Cristiani in un mondo che non lo è più
Il cambiamento culturale in atto, ormai da molti decenni, ha messo in crisi la Chiesa. “Cristiani in un mondo che non lo è +”, il testo di Jozef De Kesel pubblicato dalla Libreria Editrice Vaticana, riesce a offrire spunti di riflessione con uno spirito di realismo ma anche con fede e fiducia. Partiamo da una premessa. La Chiesa ha già vissuto altre crisi. Non sempre le ha superate. Rappresentano comunque un’opportunità per ritornare all’essenziale. Sarebbe ingeneroso affermare che stia scomparendo, basti pensare che in alcune zone del mondo (vedi alla voce Asia) il cristianesimo è in ascesa. In un mondo secolarizzato c’è spazio per credenze diverse. Non c’è più, ovviamente, il monopolio di religione culturale. “La Chiesa è chiamata a compiere la sua missione nel mondo, non necessariamente in un mondo cristiano”.
Se guardiamo all’Occidente, in gioco non c’è il confronto/scontro con altre religioni, ma piuttosto con una cultura che afferma che la religione è qualcosa di facoltativo. Torniamo ai fondamentali. La relazione tra Dio e l’uomo è una relazione d’amore. “Il mistero dell’incarnazione di Dio, per quanto originale, può essere compreso solo nella scia della fede biblica in un Dio dell’Alleanza, un Dio alla ricerca dell’uomo. Un Dio con un amore così grande da voler essere non solo con noi, ma anche come noi”. Proviamo a guardare alla nostra vita. Se l’invito all’umanità e alla fratellanza universale fa parte dell’essenza del cristianesimo e della stessa tradizione biblica, dovremmo poterlo constatare nei nostri comportamenti e nelle nostre azioni. Il Vangelo coinvolge la nostra vita personale, sia familiare sia professionale, ma ha anche un impatto sociale (“non viviamo ognuno per sè. L’uomo è un essere sociale chiamato alla solidarietà”).

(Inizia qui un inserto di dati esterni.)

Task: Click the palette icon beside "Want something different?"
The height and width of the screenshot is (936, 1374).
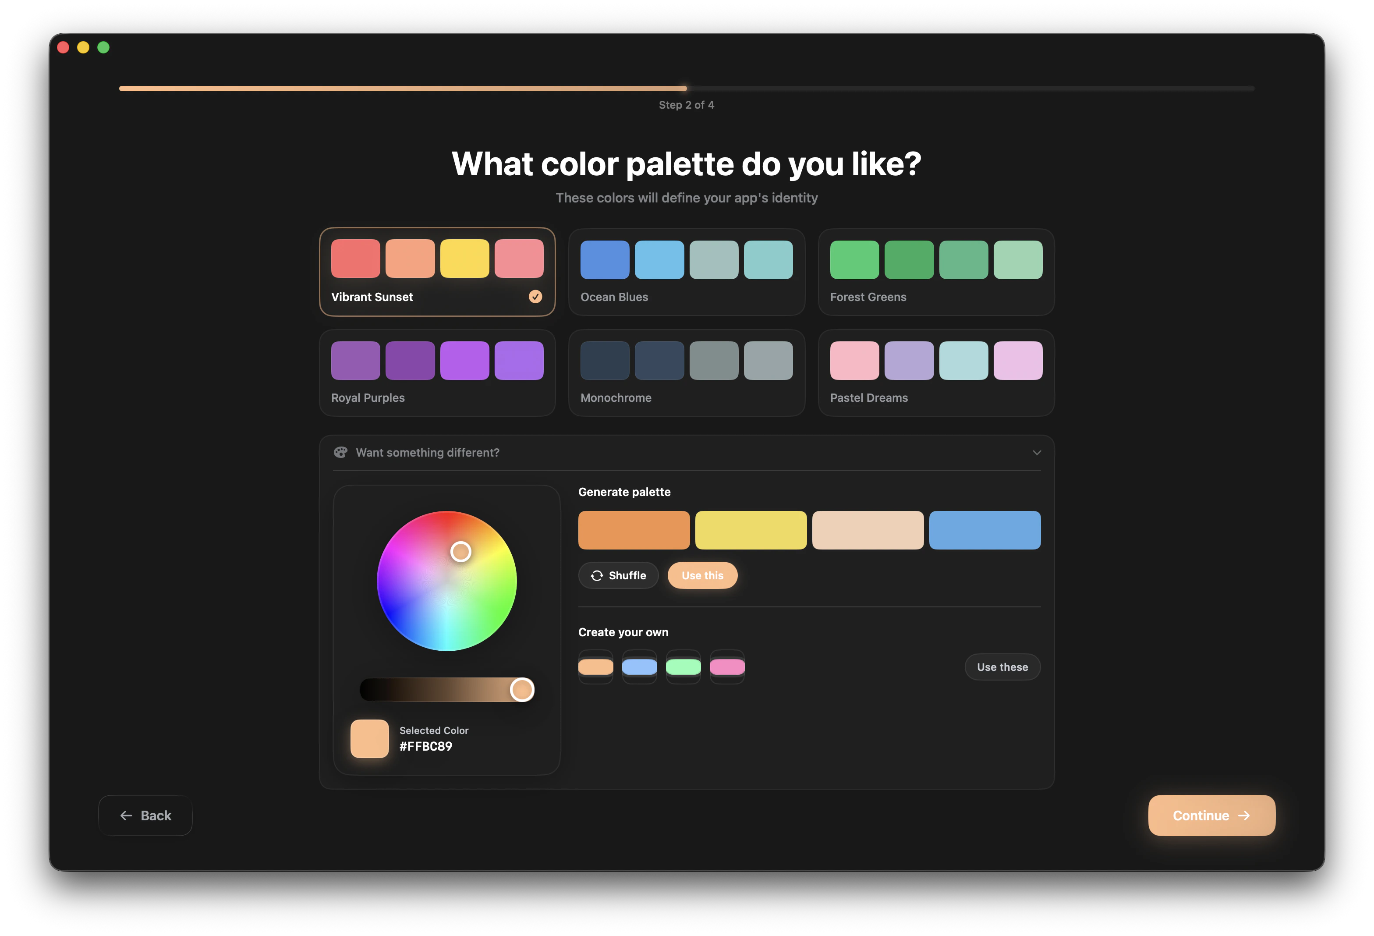Action: click(341, 452)
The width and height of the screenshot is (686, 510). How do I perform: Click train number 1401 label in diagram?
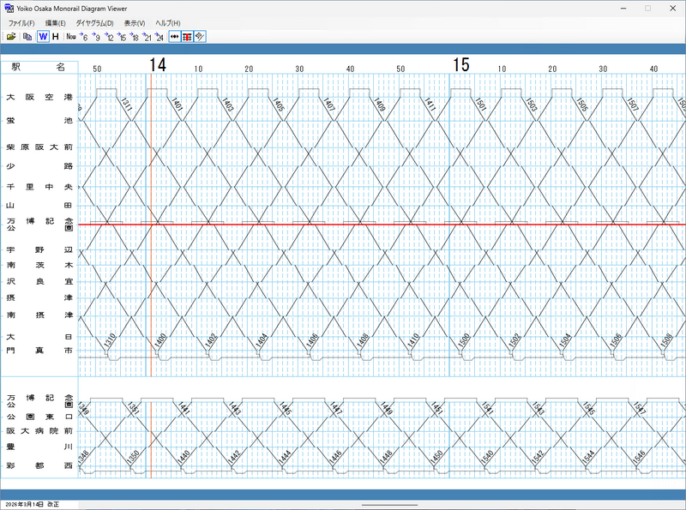point(178,105)
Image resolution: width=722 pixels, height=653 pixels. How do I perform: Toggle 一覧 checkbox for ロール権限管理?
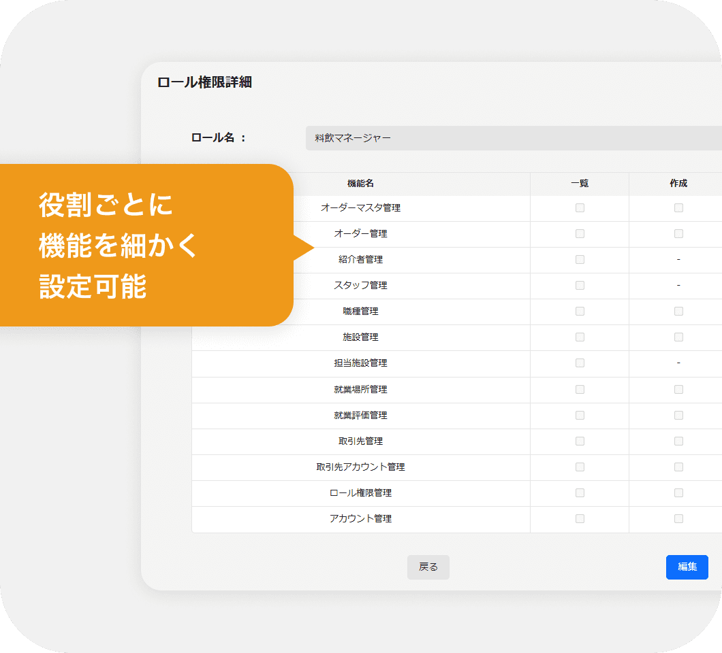[x=580, y=493]
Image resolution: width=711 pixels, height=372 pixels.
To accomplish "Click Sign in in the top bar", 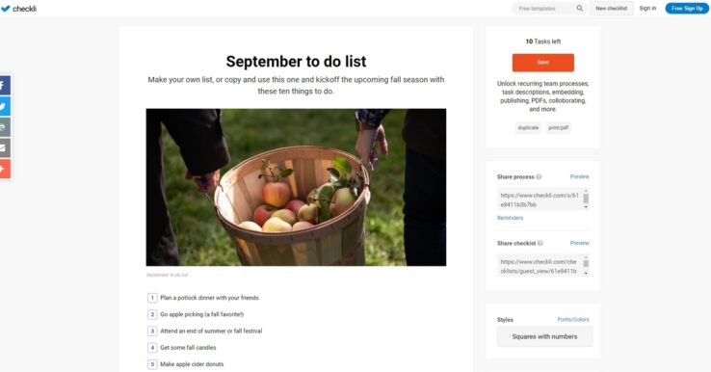I will click(647, 8).
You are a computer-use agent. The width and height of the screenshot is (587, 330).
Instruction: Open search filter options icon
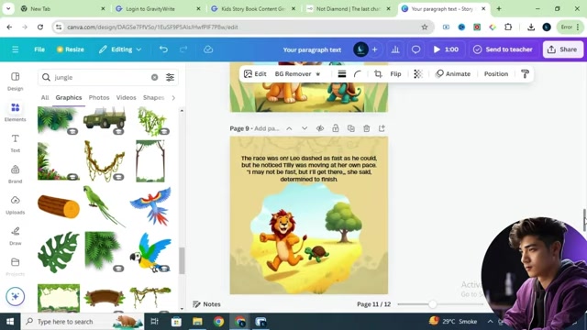pyautogui.click(x=170, y=77)
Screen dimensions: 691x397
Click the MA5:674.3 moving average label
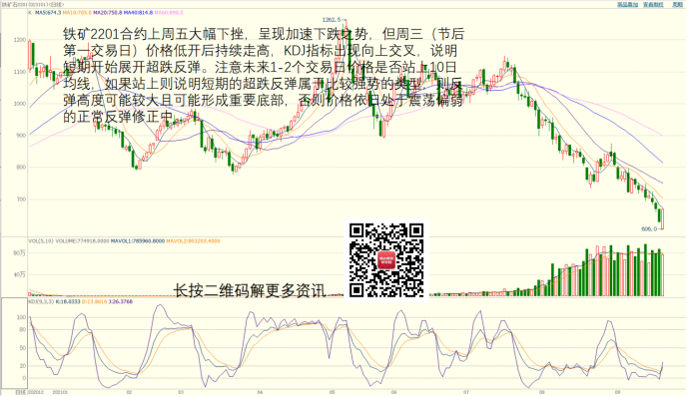pos(48,13)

Ecco perché non coinvolge solo la dimensione religiosa della nostra esistenza. La fede e l’amore presuppongono la libertà. Dio, come scrive l’Apocalisse, bussa alla porta. La preghiera è una delle ragioni che spiegano il senso e la missione della Chiesa, che è luogo di preghiera personale, ma soprattutto comunitaria. Ma la missione della Chiesa non si limita all’ascolto della Parola. Dio si sente a casa dove ritrova “qualcosa del proprio stile”. La Chiesa, per citare Francesco, deve saper uscire dalle proprie comodità. “Il Vangelo è parola di vita reale. Una parola che riguarda l’uomo e la sua felicità, il mondo e il suo futuro. Non è un club di persone che hanno lo stesso credo e nemmeno una setta. Condivide le gioie e i dolori degli uomini, rimane sempre collegata al mondo”. Il problema, come annotò sempre Francesco a Rabat in Marocco nel 2019, non è essere poco numerosi, ma essere insignificanti. La Chiesa esiste per far conoscere l’amore di Dio. “Come sacramento è segno e strumento. Parla e agisce, prega e celebra la liturgia, è vicina a chi è nel bisogno, vive e percepisce le gioie e i dolori di questo mondo e si impegna per realizzare una società più giusta e umana”. De Kesel, alla fine, indica le vie per il futuro. La Chiesa di domani sarà più umile di cuore, mite e misericordiosa, operatrice di pace. Sarà anche più piccola e dovrà essere accogliente. Più professante, cioè in grado di mostrare ciò che rappresenta. Aperta al mondo, aperta a chi è in ricerca, accogliente, solidale con gli uomini e le donne del suo tempo. La Chiesa di domani parteciperà al dibattito pubblico e saprà essere ancora profetica?